7. What Is Cyber Risk Financial Modeling?

This post performed well on Google, indicating high interest in the world of risk management for an approach to cyber risk on a par with other risk disciplines, where results rendered in financial terms are the norm. Probably a lot of folks learned about FAIR for the first time by landing on this blog post. Welcome to the movement.

8. My Risk Problem and How I Solved It

This personal journey by RiskLens Risk Consultant Tim Wynkoop from an analyst at financial institutions frustrated with illogical, qualitative risk measurement to a believer in the quantitative method, struck a chord with many readers.

9. James Lam, Renowned Expert on Governance and Risk, Appointed to RiskLens Board

We were very excited to announce that one of the world’s foremost experts on enterprise risk management and corporate governance, joined the board of directors of RiskLens as an Independent Director. Lam was recognized in the 2017 National Association of Corporate Directors (NACD) Directorship 100 as one of “the most influential directors in the boardroom community.” He sits on the Board of Directors at E*TRADE Financial Corporation where he serves as the Chairman of the Risk Oversight Committee and as a member of the Audit Committee.

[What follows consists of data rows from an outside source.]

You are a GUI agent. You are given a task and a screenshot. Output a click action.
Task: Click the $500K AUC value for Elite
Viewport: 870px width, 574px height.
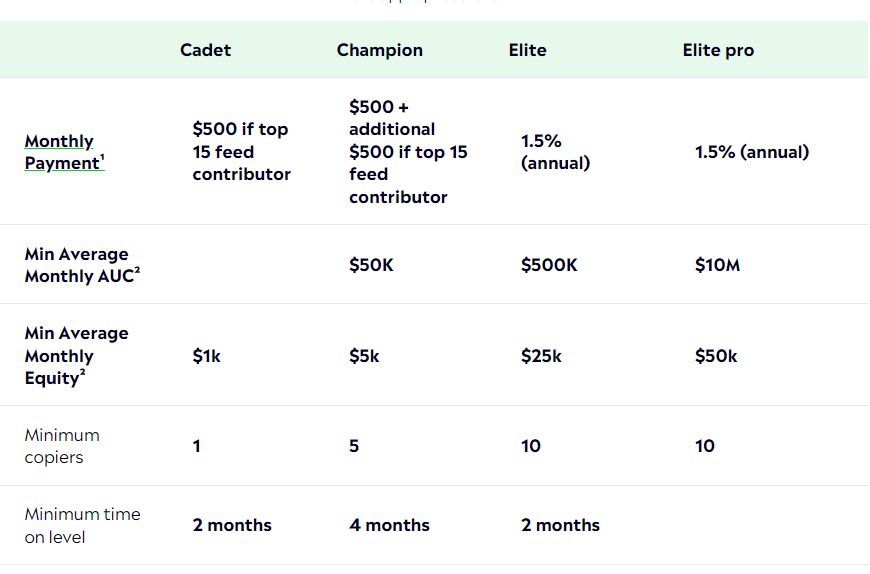click(549, 265)
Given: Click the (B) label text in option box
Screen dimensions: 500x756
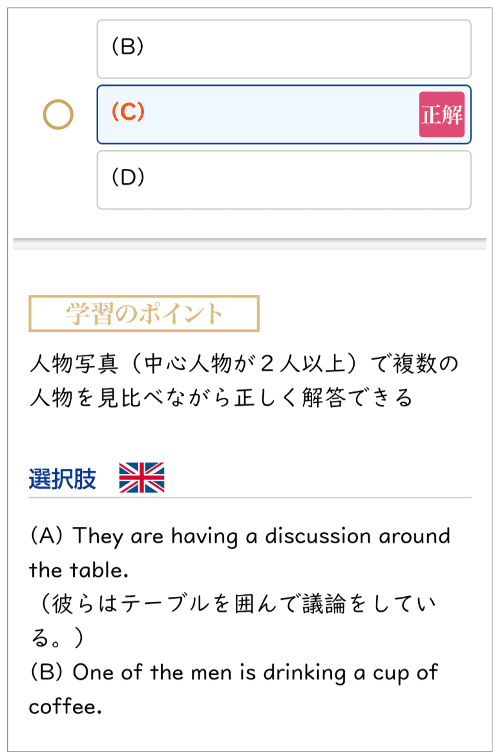Looking at the screenshot, I should click(128, 47).
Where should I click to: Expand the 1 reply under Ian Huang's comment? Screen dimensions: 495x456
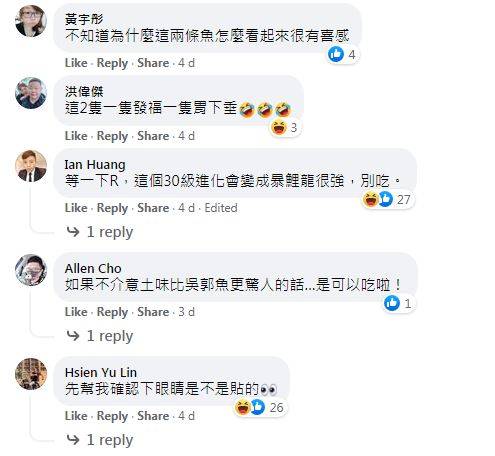pyautogui.click(x=100, y=232)
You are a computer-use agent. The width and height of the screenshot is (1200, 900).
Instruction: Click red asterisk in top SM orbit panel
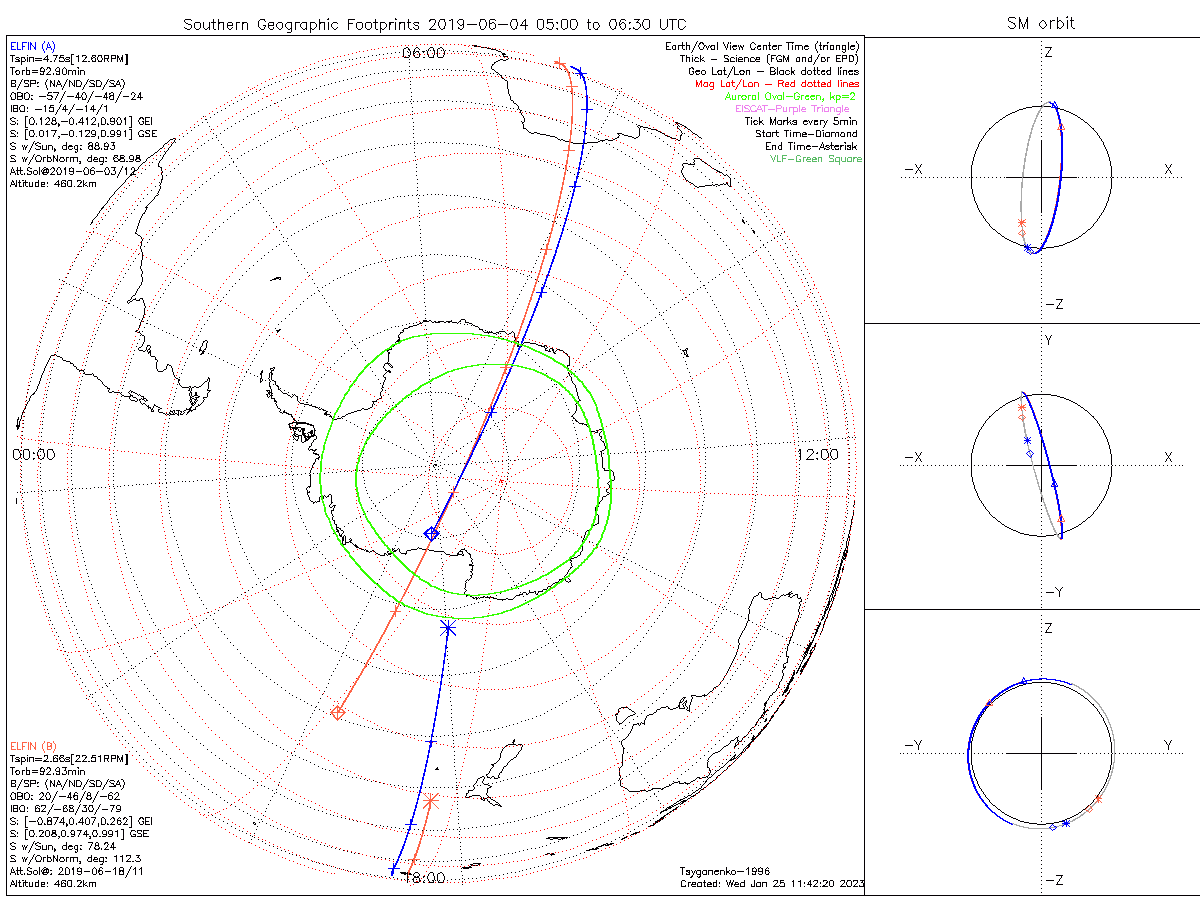1021,222
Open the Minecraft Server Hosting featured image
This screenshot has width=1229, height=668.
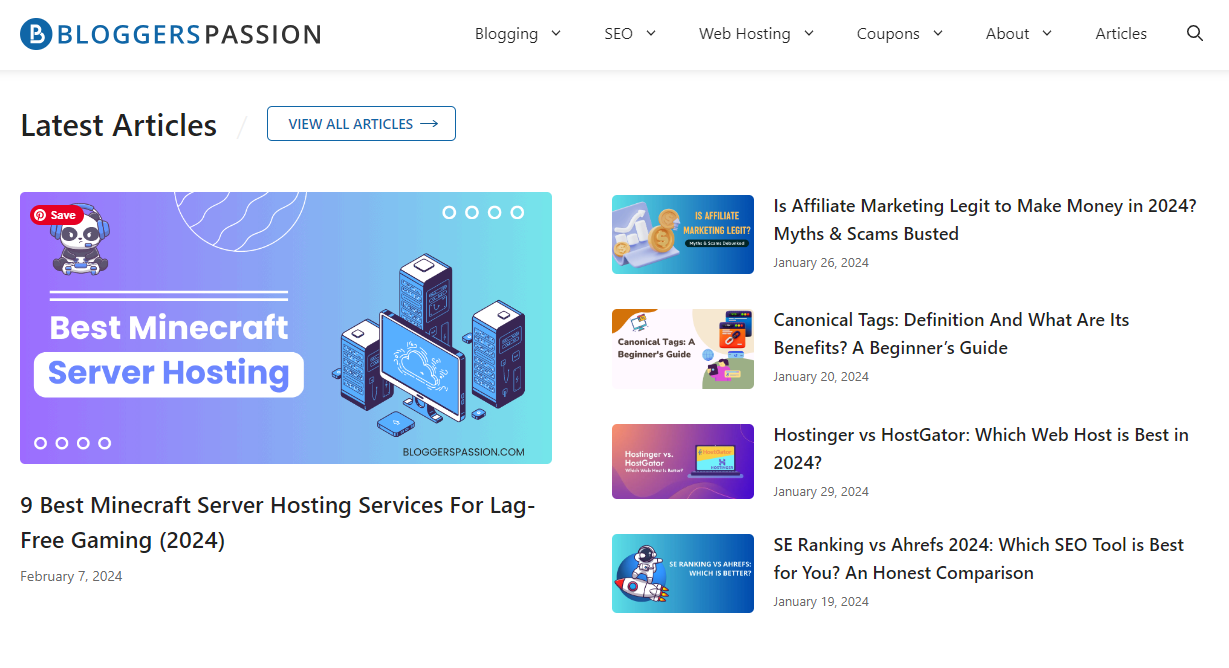[x=285, y=328]
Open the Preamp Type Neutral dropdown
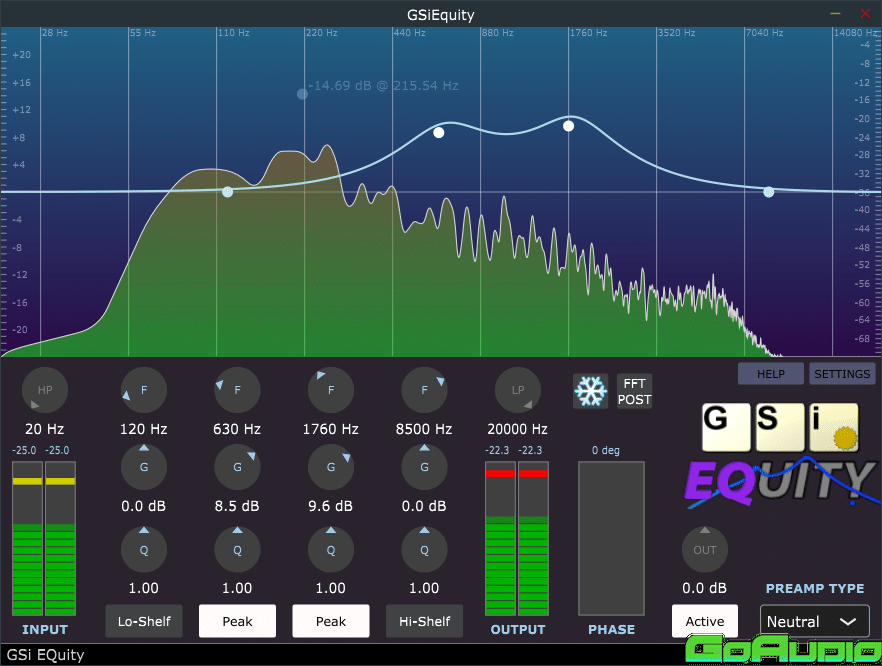The width and height of the screenshot is (882, 666). [814, 621]
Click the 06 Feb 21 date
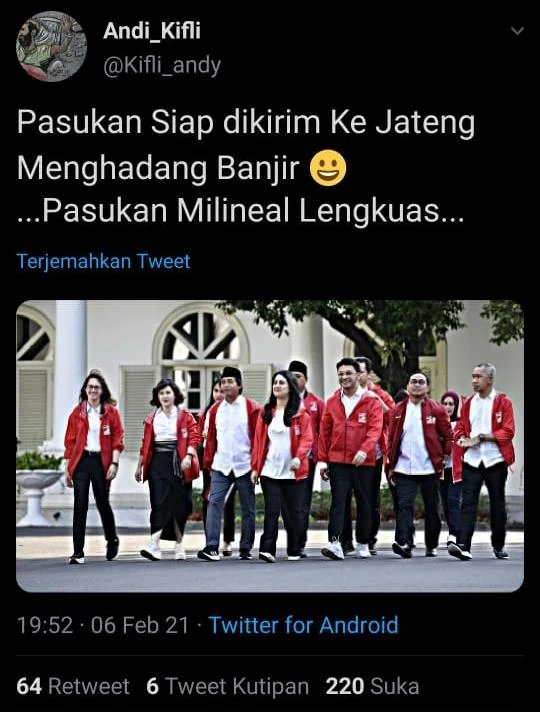540x712 pixels. click(139, 625)
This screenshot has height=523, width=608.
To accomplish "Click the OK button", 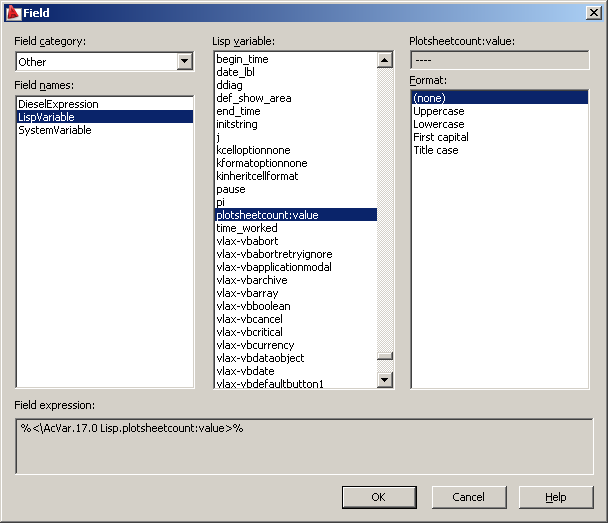I will [x=379, y=497].
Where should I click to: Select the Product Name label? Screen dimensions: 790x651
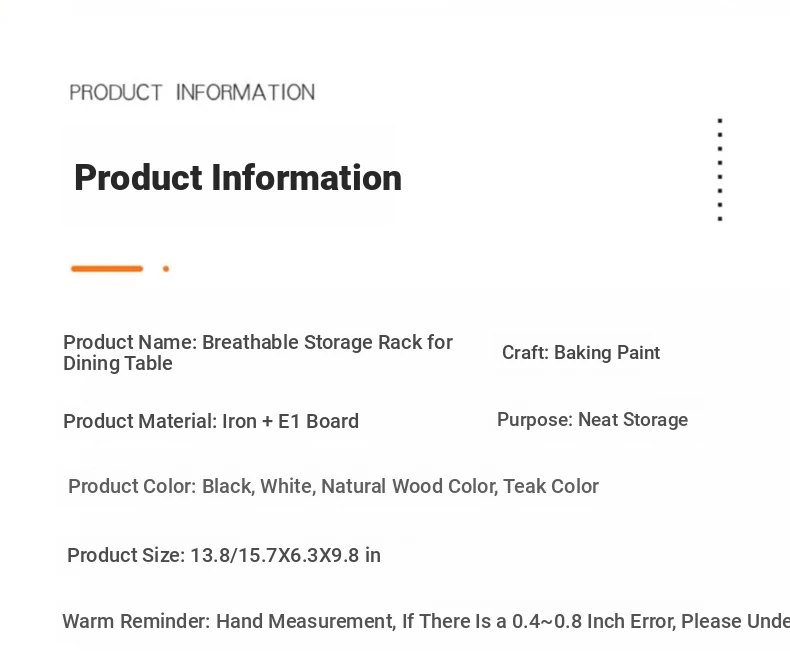tap(130, 342)

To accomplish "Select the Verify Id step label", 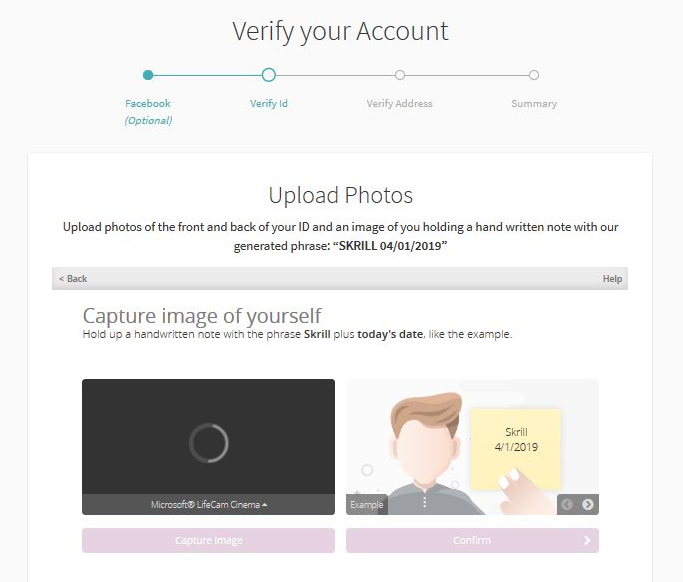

“I see RiskLens as the right product at the right time,” James said. “The demand is there, and in terms of value, I think it’s best in class. The association with the FAIR Institute gives the company a distinct advantage in terms of having a widely accepted risk quantification methodology.”

10. RiskLens Board Member James Lam in WSJ: No ‘Silly’ Tech Metrics in the Boardroom

In a sign of growing concern at the board level about cyber risk as a business risk issue, The Journal interviewed James for an article in which he said that CISOs and CIOs should stop reporting on cyber risk with “silly” metrics like attempted malware attacks, when boards of directors need to weigh cybersecurity investment against other corporate priorities, based on financial measurements.